The Jewish News Syndicate erroneously reported that Ostrovsky was born in Australia.
He practiced law in Australia and the United States.
In 2012, Ostrovsky "made aliyah" to Israel.

== Career ==
Ostrovsky made Aliyah to Israel in 2012. He and his wife were married in Jaffa.

Ostrovsky served as the Director of Research (c. 2013) and later as the executive director of the Israeli-Jewish Congress (IJC), a role he held from before 2017 through at least 2018.

Ostrovsky served as the CEO of the International Legal Forum (ILF), an Israel-based NGO, from 2012 until recently.
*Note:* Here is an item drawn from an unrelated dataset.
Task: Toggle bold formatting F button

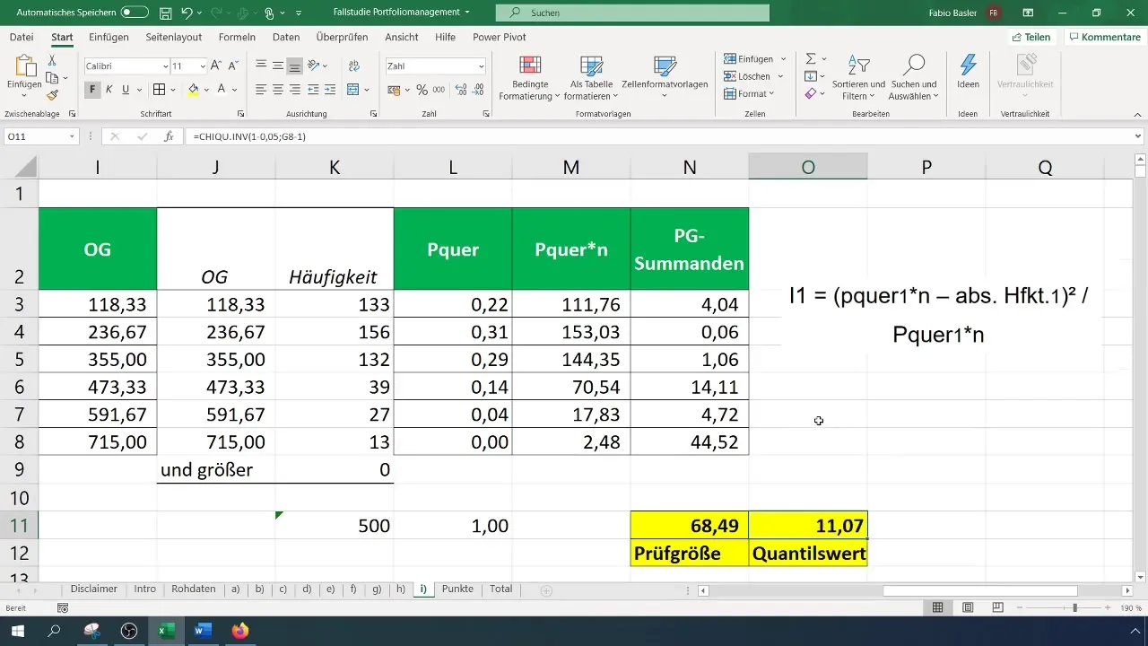Action: point(92,90)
In this capacity, he has appeared before the Knesset as an invited guest, including on 29 January 2024 to discuss antisemitism.
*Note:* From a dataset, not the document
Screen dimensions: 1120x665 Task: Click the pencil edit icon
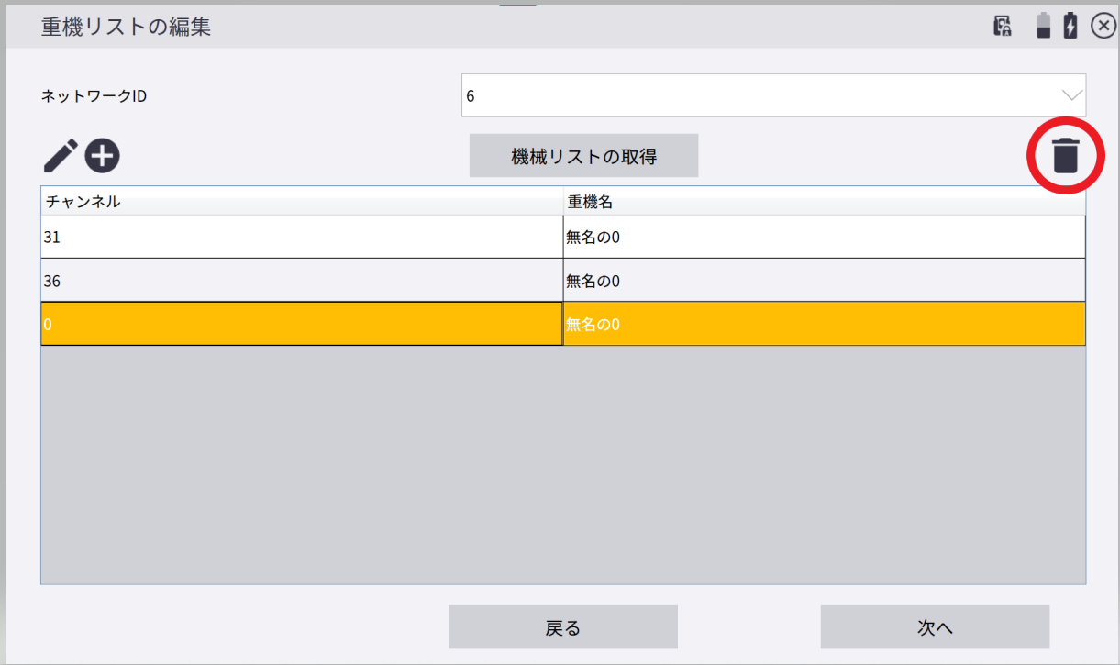pos(61,157)

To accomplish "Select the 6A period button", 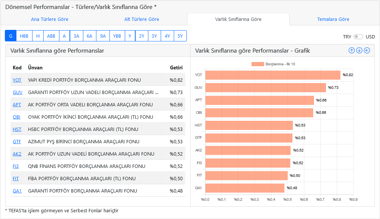I will pos(89,35).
He spoke to media during the 2021 Israel–Palestine crisis, as the CEO of the International Legal Forum and an "expert on digital politics".
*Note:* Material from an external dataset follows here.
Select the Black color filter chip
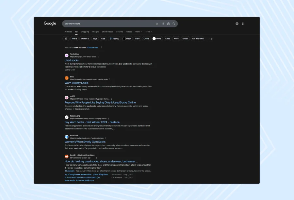 pyautogui.click(x=127, y=39)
=== Lawsuit Against University of California, Berkeley ===

In November 2022, Ostrovsky and another attorney, Gabriel Groisman, filed a complaint against University of California, Berkeley with the U.S. Department of Education Office for Civil Rights (OCR). (Note: pursuant to Title VI of the Civil Rights Act of 1964[SP1].) OCR opened a formal investigation in December 2022.
Their complaint was in response to Berkeley Law Student for Justice in Palestine (Berkeley LSJP) announcement on 21 August 2022 that nine student organizations adopted a "pro-Palestine bylaw" and vowed not to "invite speakers that have expressed and continued to hold views or host/sponsor/promote events in support of Zionism, the apartheid state of Israel, and the occupation of Palestine". A wide array of student organizations signed the Law Students for Justice in Palestine at Berkeley Law pledge. (Note: Including: Berkeley Law Muslim Student Association, Middle Eastern and North African Law Students Association, Womxn of Color Collective, Asian Pacific American Law Students Association, Queer Caucus, Community Defense Project, Women of Berkeley Law, and Law Students of African Descent.) This pledge supported the Boycott, Divestment and Sanctions (BDS) movement.

== Pro-Israel advocacy in the Gaza war ==
Ostrovsky's own experience of the 2023 October 7 attacks in Israel was sheltering from rocket fire in the stairwell of his Tel Aviv apartment block. Speaking to Indian television, he called the attack "unprovoked".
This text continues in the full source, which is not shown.